I don’t currently have posts about these topics but they’re on my list!
Hi Jim,
Thanks so much for your great post. It’s always been tremendously helpful.
I have one simple question about the difference between a significance level and a false positive rate.
I have read your comment in one of your p-value posts: “When you’re talking significance levels and the Type I error rate, you’re talking about an entire class of studies. You can’t apply that to individual studies.”
But, in this post, we simulated a test 1000 times, and in my humble opinion, it seemed like we treated 1000 tests as a kind of “a class of studies.” However, the false positive rate, 0.36, is still pretty different from the initial significance level setup, 0.05.
I think this is a silly question, but could you please kindly clarify this?
Thanks!
Hi Mavis,
That’s a great question. And there’s a myriad of details details like that which are crucial to understand. That’s why it’s such a deep, dark rabbit hole!
What you’re asking about gets to the heart of a major difference Frequentist and Bayesian statistics.
Using Frequentist methodology, there’s no probability associated with the null hypothesis. It’s true or not true but you don’t know. The significance level is part of the Frequentist methodology. So, it can’t calculate a probability about whether the null is true. Instead, the significance level assumes the null hypothesis is true and goes from there. The significance level indicates the probability of the hypothesis producing significant results when the null is true. So, you don’t know whether the null is true or not, but you do know that IF it is true, your test is unlikely to be significant. Think of the significance level as a conditional probability based on the null being true.
Compare that to the Bayesian approach, where you can have probabilities associated with the null hypothesis. The example I work through is akin to the Bayesian approach because we’re stating that the null has a 90% chance of being correct and a 10% chance of being incorrect. That’s a different scenario than Frequentist methodology where you assume the null is true. That’s why the numbers are different because they’re assessing different scenarios and assumptions.

┄┄┄┄┄┄┄┄┄┄

◆ Check your understanding ◆
- 1) Can you copy the stretch of the forum thread on significance levels from "I have read" through "dark rabbit hole!" word for word?
- 2) In the forum thread on significance levels:
(a) What false positive rate did the simulation produce?
(b) Which methodology is the significance level part of?
(c) In the worked example, what chance does the null hypothesis have of being correct?

◆ Supplied information ◆
┄┄┄┄┄┄┄┄┄┄

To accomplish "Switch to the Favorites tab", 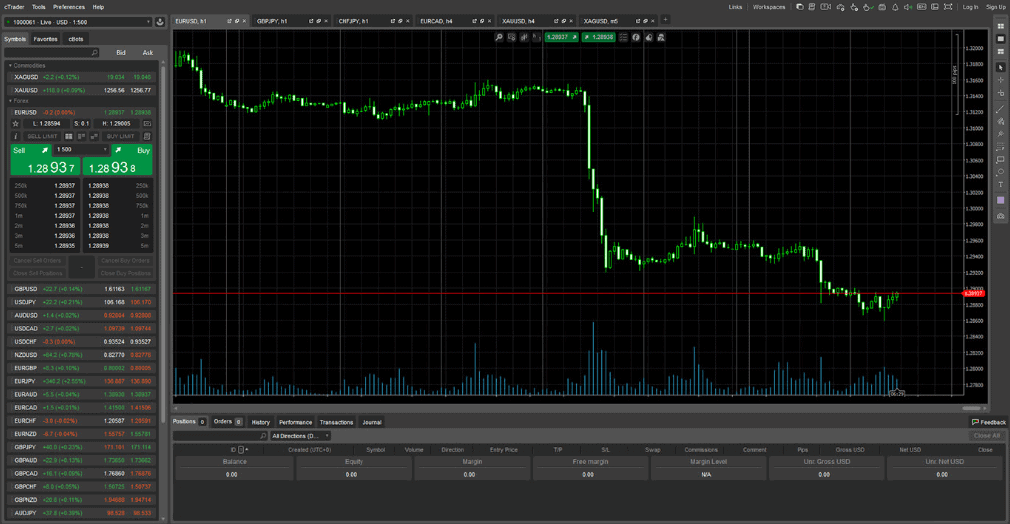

┄┄┄┄┄┄┄┄┄┄

◆ Results ◆
- 1)
I have read your comment in one of your p-value posts: “When you’re talking significance levels and the Type I error rate, you’re talking about an entire class of studies. You can’t apply that to individual studies.”
But, in this post, we simulated a test 1000 times, and in my humble opinion, it seemed like we treated 1000 tests as a kind of “a class of studies.” However, the false positive rate, 0.36, is still pretty different from the initial significance level setup, 0.05.
I think this is a silly question, but could you please kindly clarify this?
Thanks!
Hi Mavis,
That’s a great question. And there’s a myriad of details details like that which are crucial to understand. That’s why it’s such a deep, dark rabbit hole!

- 2)
(a) 0.36
(b) Frequentist methodology
(c) 90%